It appears that we do have some violations within our model. For instance, variance is not constant as shown by how there are a few very notable outliers to the right of the residual plot. Additionally, the Q-Q Plot shows some violations as well as the right side of the data appears to have some sort of curvature with these points not following a normal distribution. Furthermore, the Cooke’s Distance plot shows that we indeed do have some high leverage points in our model.
Let’s check the VIF for any potential multicollinearity issues in our model.
GVIF Df GVIF^(1/(2*Df))
X 1.508460 1 1.228194
Y 1.472642 1 1.213525
month 117.881365 9 1.303408
FFMC 3.009177 1 1.734698
DMC 3.625445 1 1.904060
DC 26.871270 1 5.183751
ISI 2.704552 1 1.644552
temp 5.113912 1 2.261396
RH 2.491118 1 1.578327
wind 1.411811 1 1.188196
rain 1.081053 1 1.039737
It appears that we do have a few high VIF values present in our model which leads to the likelihood of a multicollinearity issue.
Let’s use a correlation matrix to check which variables are causing issues. We can only check the correlation of numeric variables so we will create a temporary data set “cor.data” which does not include the categorical variable of month.
X Y FFMC DMC DC ISI temp RH wind rain area
X 1.00 0.50 -0.07 -0.10 -0.16 -0.05 -0.08 0.06 0.04 0.06 0.07
Y 0.50 1.00 -0.02 0.04 -0.03 -0.07 0.03 -0.04 -0.04 0.03 0.05
FFMC -0.07 -0.02 1.00 0.48 0.41 0.70 0.56 -0.29 -0.16 0.08 0.05
DMC -0.10 0.04 0.48 1.00 0.67 0.33 0.50 0.03 -0.14 0.08 0.09
DC -0.16 -0.03 0.41 0.67 1.00 0.26 0.50 -0.08 -0.24 0.04 0.05
ISI -0.05 -0.07 0.70 0.33 0.26 1.00 0.47 -0.15 0.07 0.07 0.00
temp -0.08 0.03 0.56 0.50 0.50 0.47 1.00 -0.50 -0.32 0.08 0.11
RH 0.06 -0.04 -0.29 0.03 -0.08 -0.15 -0.50 1.00 0.14 0.10 -0.10
wind 0.04 -0.04 -0.16 -0.14 -0.24 0.07 -0.32 0.14 1.00 0.05 0.00
rain 0.06 0.03 0.08 0.08 0.04 0.07 0.08 0.10 0.05 1.00 -0.01
area 0.07 0.05 0.05 0.09 0.05 0.00 0.11 -0.10 0.00 -0.01 1.00
It appears that FFMC and ISI are highly correlated with a correlation of 0.70. We will remove one of these variables to help avoid this multicollinearity issue. We will keep FFMC, as it is the first variables alphabetically of these two. Additionally, it appears that DMC and DC are significantly correlated, with a correlation of 0.67. We will keep DC as it is the first variable alphabetically of these two.

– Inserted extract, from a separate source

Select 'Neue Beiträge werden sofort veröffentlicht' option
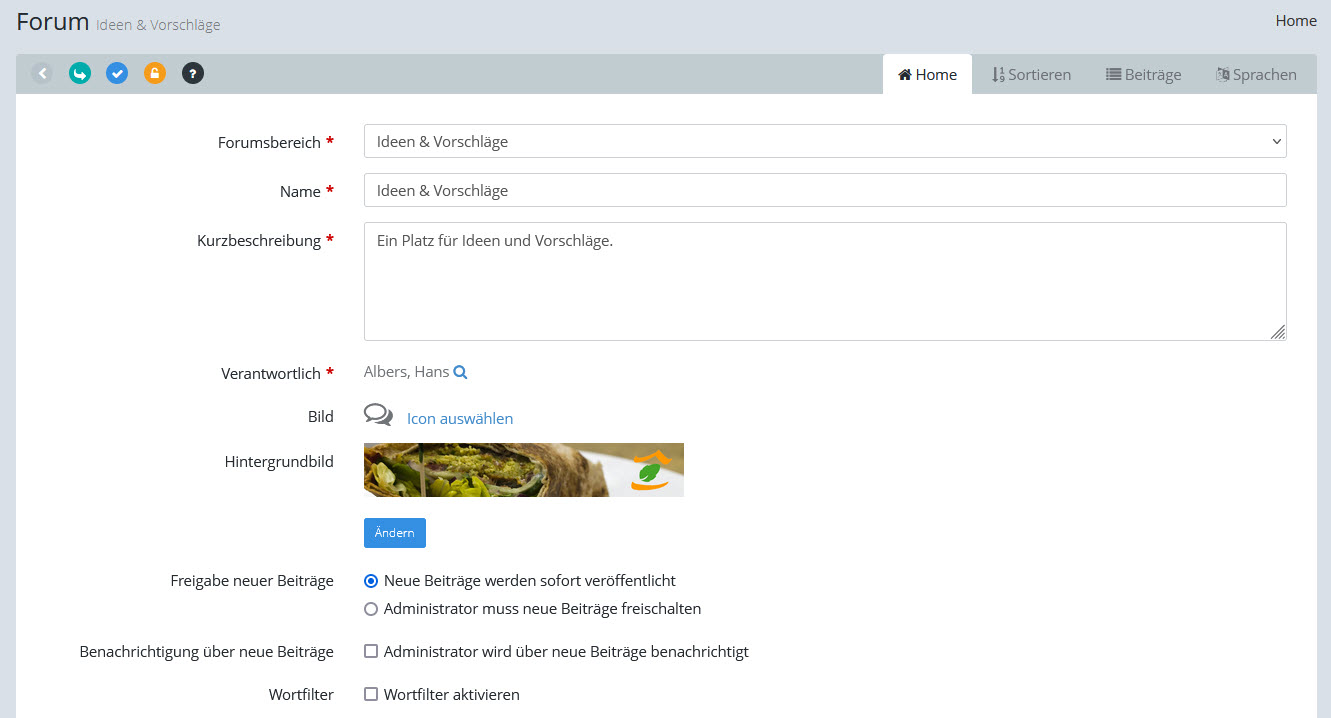 tap(371, 581)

Now, let’s revise our final.data model with the variables adjusted to address the multicollinearity issue that we encountered.
X | Y | month | FFMC | DC | temp | RH | wind | rain | area |
---|---|---|---|---|---|---|---|---|---|
9 | 9 | jul | 85.8 | 313.4 | 18.0 | 42 | 2.7 | 0 | 0.36 |
1 | 4 | sep | 91.0 | 692.6 | 21.7 | 38 | 2.2 | 0 | 0.43 |
2 | 5 | sep | 90.9 | 686.5 | 21.9 | 39 | 1.8 | 0 | 0.47 |
1 | 2 | aug | 95.5 | 513.3 | 23.3 | 31 | 4.5 | 0 | 0.55 |
8 | 6 | aug | 90.1 | 529.8 | 21.2 | 51 | 8.9 | 0 | 0.61 |
1 | 2 | jul | 90.0 | 296.3 | 16.6 | 53 | 5.4 | 0 | 0.71 |
The adjusted final model is given as follows.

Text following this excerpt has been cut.